Judy VedderInternet Marketing

You may have seen those funny little barcode boxes – on a product package, in a magazine ad, or on a “for sale” sign in front of a house – and wondered what they were for.

They’re called QR or Quick-Response codes because they can be quickly read by a SmartPhone. They’ve only been in the U.S. for a couple of years, but are quite popular in Japan where they originated.

QR codes are now rapidly gaining in popularity here in the United States due to their ability to give readers immediate access to pertinent information.

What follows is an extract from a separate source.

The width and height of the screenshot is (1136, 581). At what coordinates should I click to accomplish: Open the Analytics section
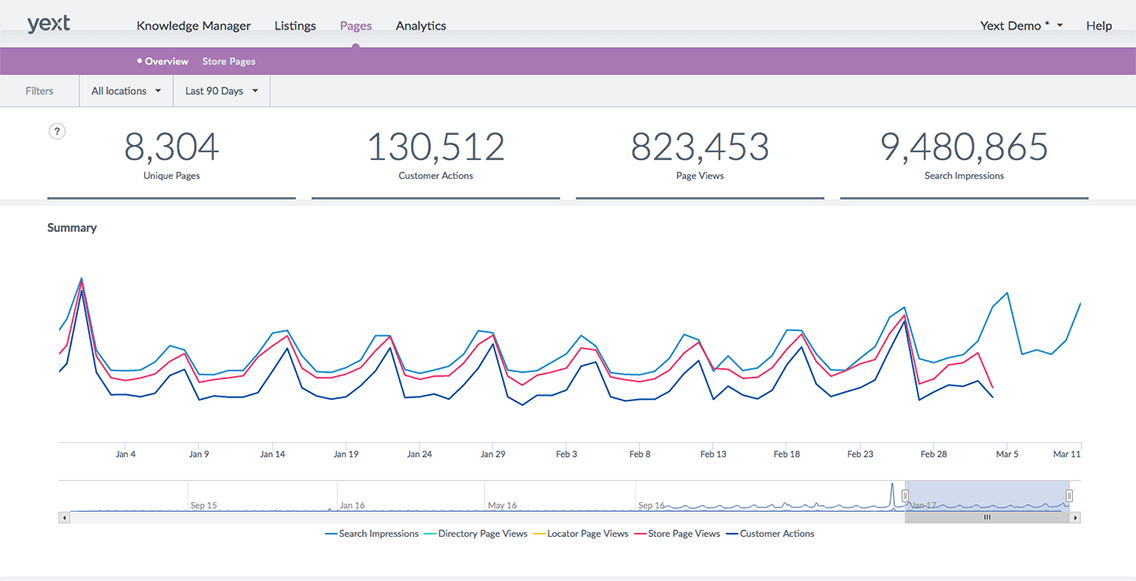420,25
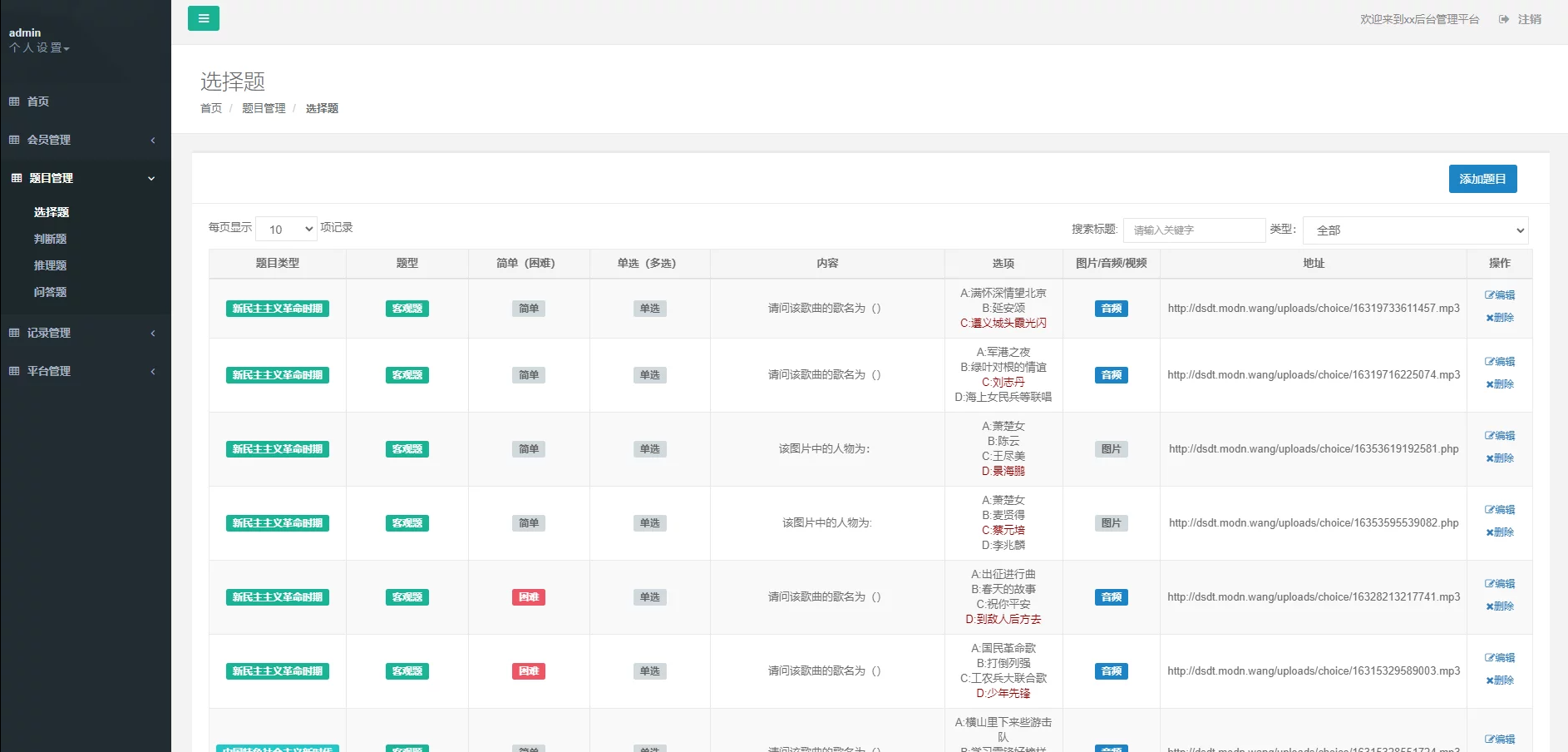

Two-dimensional and able to hold thousands of alphanumeric characters, they can share a far greater amount of data than traditional bar codes, which are one-dimensional and are typically used only to track inventory.

Here’s how it works: a manufacturer or business owner uses an app to generate a QR code and then posts it wherever it might best reach his or her target audience. Consumers use their SmartPhone to scan/read the code, which connects their mobile device to the Internet and links to the intended digital content (or activates other phone functions like email, phone, or text messaging).

Many business owners find value in using QR codes as part of their marketing plan because they can drive more online traffic from alternate sources. Additionally, there are analytics available, so traffic can be measured.

What to Share

There’s no end to the kind of content you can link to via a QR code. But here are a few commonly used items:

  • Landing page
  • “Like” button for your FB page
  • Call-to-action page Customer feedback forms
  • Video
  • Popular blog posts
  • Installation instructions
  • Music clips/free downloads
  • Coupons/special offers
  • Images
  • Directions
  • E-book

Where to Share

QR codes are typically used in print or off-line mediums to drive traffic to your web site. Here are some common examples of where you might find a QR code in use:

  • Real estate signs
  • Business cards
  • Tradeshow tables
  • Product packaging or tags
  • Print/magazine ads
  • Brochures/flyers/posters
  • POS receipts
  • Billboards
  • T-shirts
  • Restaurant menus
  • Nametags
  • Event ticket stubs
  • Digital airplane boarding passes

How to Start

First you need to create the digital content that the QR code will link to, such as a coupon offer on your web site or Facebook page. Then you generate a QR code to link to that content. It takes only a matter of seconds to generate a QR code. You can google “QR code generators” and select from any number of available free apps that appear. (Some of the more popular choices are Kaywa or Kerem Erkan.)

In order to “interpret” the QR code, you need to download a QR code scanner on your smartphone. There are numerous QR code readers you can download on your phone, including the popular i-nigma or Barcode Scanner (for Droid) apps.